How should we resolve tensions between the individual and the group?
- [wikipedia] The tension is really between the individual and the goal of the encyclopedia.
- [delicious] Delicious is kind of a reaction to the wiki model where people can fight over the same space; instead everybody has their own space, and the shared space is kind of an emergent property which nobody really owns – so there's nothing to fight over.
- [Flickr] Here's an example: a guy attending ETech went to Tijuana the day before the conference started and tagged his photos "Etech 05". Perfectly proper for him (it's all part of his trip to ETech), but unhelpful for everybody else, who're expecting to see photos of the actual conference itself. In thoise cases, we defer to the individual at the expense of the group, though we'd like to be able to do more to reconcile the difference.
How can we connect tags together between different systems?
- [Delicious] It's tricky.
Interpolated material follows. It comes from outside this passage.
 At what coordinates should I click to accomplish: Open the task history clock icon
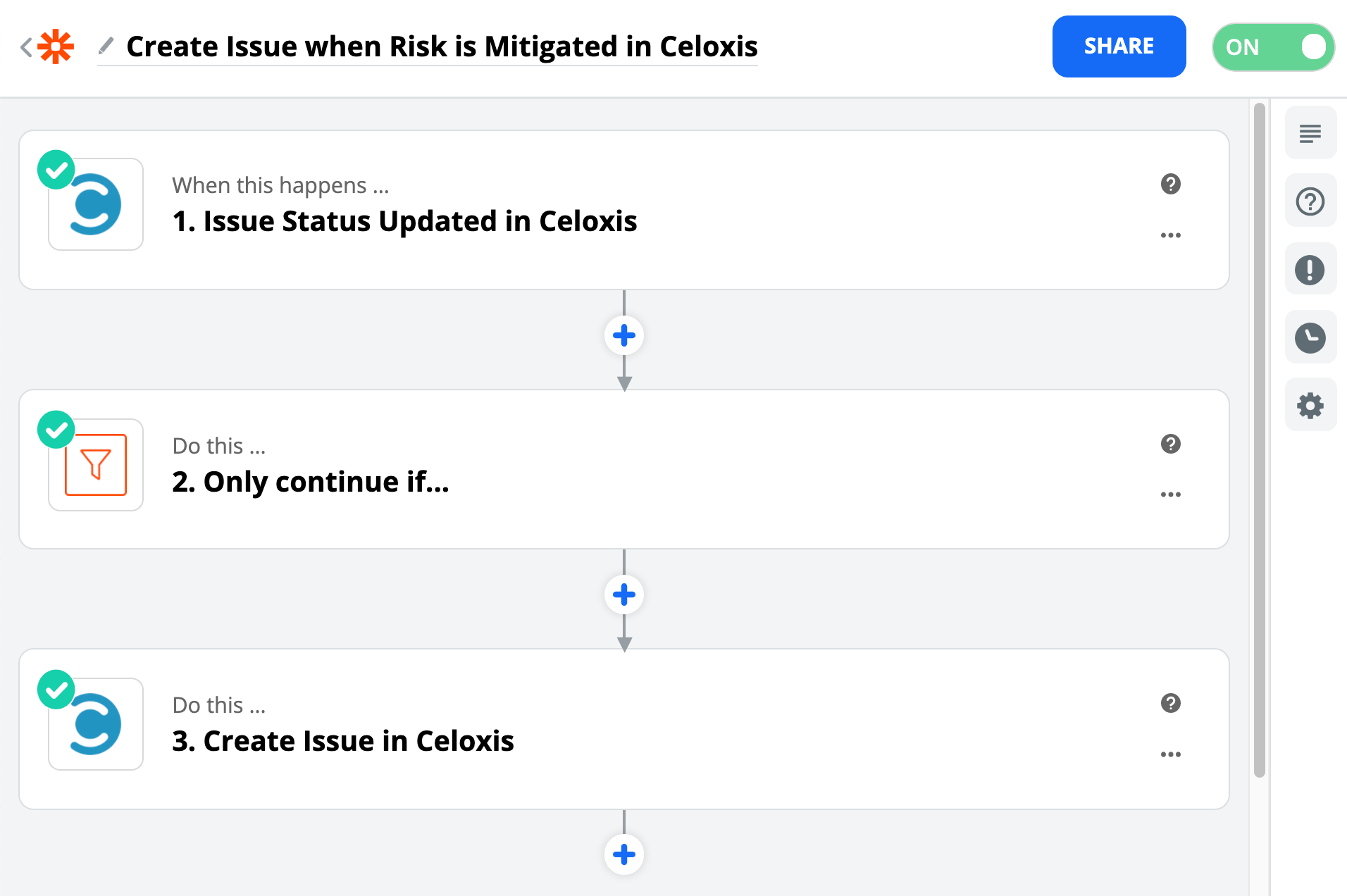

We have 200,000 tags, a lot of which are compound words or foreign words, and the vast majority of them (190,000?) are single use. And tags aren't always functionally equivalent between (say) Delicious and Flickr.
- Maybe an API for tag manipulation?
How can we help/teach/feedback to users to get tagging better?
- [Wikipedia] Becoming a member of the editing community guarantees lots of feedback because it's a small, close-knit community,
- [Flickr] There are no bad tags. If it works for you, the tags are sufficient. It's a happy accident that it works at the global level. It's not a problem that we can't guarantee that searching on the "Tokyo" tag gets you every single photo of Tokyo that's held within Flikr. Why would it matter? If there are 100,000 photos of Tokyo in there, nobody could possibly look at them all anyway.